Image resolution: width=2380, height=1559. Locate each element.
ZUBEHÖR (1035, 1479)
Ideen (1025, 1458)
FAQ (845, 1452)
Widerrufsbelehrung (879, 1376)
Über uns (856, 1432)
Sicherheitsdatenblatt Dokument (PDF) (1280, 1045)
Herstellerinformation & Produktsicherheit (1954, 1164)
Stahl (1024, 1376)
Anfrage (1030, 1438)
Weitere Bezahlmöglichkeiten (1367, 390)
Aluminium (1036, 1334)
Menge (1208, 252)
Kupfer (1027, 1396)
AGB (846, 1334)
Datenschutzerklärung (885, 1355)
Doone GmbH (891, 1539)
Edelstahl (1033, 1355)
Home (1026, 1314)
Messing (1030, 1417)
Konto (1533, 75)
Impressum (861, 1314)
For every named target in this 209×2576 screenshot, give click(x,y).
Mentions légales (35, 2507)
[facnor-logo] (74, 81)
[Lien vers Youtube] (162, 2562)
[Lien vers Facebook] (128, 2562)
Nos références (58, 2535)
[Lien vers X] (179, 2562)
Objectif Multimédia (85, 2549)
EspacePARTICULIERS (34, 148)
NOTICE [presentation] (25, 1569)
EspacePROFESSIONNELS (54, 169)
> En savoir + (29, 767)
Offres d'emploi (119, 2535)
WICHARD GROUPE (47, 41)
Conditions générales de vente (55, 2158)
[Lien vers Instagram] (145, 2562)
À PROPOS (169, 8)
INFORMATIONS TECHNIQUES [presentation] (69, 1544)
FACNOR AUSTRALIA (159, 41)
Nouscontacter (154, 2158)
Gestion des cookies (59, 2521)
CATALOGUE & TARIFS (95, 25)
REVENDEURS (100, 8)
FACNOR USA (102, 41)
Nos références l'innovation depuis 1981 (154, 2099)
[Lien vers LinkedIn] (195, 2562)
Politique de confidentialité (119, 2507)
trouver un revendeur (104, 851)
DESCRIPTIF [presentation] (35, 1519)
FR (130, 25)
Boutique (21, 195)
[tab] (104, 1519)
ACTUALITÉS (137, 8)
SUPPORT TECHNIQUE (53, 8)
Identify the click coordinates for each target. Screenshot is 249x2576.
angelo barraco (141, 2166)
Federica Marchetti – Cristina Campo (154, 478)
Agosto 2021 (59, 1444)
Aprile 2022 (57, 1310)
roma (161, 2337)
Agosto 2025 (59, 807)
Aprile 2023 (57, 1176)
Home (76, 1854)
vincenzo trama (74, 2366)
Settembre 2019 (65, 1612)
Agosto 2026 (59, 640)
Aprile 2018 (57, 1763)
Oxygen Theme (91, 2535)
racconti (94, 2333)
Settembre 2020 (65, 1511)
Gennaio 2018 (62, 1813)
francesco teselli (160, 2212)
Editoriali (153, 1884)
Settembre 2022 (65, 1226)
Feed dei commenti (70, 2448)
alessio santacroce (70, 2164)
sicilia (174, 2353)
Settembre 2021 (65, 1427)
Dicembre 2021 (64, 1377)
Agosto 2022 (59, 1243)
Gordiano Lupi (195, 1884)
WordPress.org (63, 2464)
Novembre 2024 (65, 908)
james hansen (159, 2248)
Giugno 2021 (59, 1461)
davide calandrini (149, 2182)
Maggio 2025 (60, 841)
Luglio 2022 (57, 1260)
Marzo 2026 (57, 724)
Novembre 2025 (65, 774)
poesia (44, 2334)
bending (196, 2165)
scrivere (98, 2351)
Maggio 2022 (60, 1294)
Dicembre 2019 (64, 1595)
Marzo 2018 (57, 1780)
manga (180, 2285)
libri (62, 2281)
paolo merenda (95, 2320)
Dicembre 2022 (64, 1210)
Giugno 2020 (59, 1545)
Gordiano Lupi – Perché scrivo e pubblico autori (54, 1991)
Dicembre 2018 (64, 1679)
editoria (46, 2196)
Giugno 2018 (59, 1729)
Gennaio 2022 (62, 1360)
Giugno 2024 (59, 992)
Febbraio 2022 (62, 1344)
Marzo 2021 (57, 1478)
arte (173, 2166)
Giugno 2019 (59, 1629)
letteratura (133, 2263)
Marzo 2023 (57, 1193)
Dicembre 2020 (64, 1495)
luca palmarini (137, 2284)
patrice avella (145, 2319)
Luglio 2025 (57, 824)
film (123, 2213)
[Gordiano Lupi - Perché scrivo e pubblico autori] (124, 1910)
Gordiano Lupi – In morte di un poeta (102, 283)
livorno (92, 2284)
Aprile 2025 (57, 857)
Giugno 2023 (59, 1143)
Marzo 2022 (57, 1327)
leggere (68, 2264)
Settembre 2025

------------

■ **Problem details**:
Using the records above, gather all lines where the string "Agosto" is present.

■ **Answer box**:
Agosto 2021 (59, 1444)
Agosto 2025 (59, 807)
Agosto 2026 (59, 640)
Agosto 2022 (59, 1243)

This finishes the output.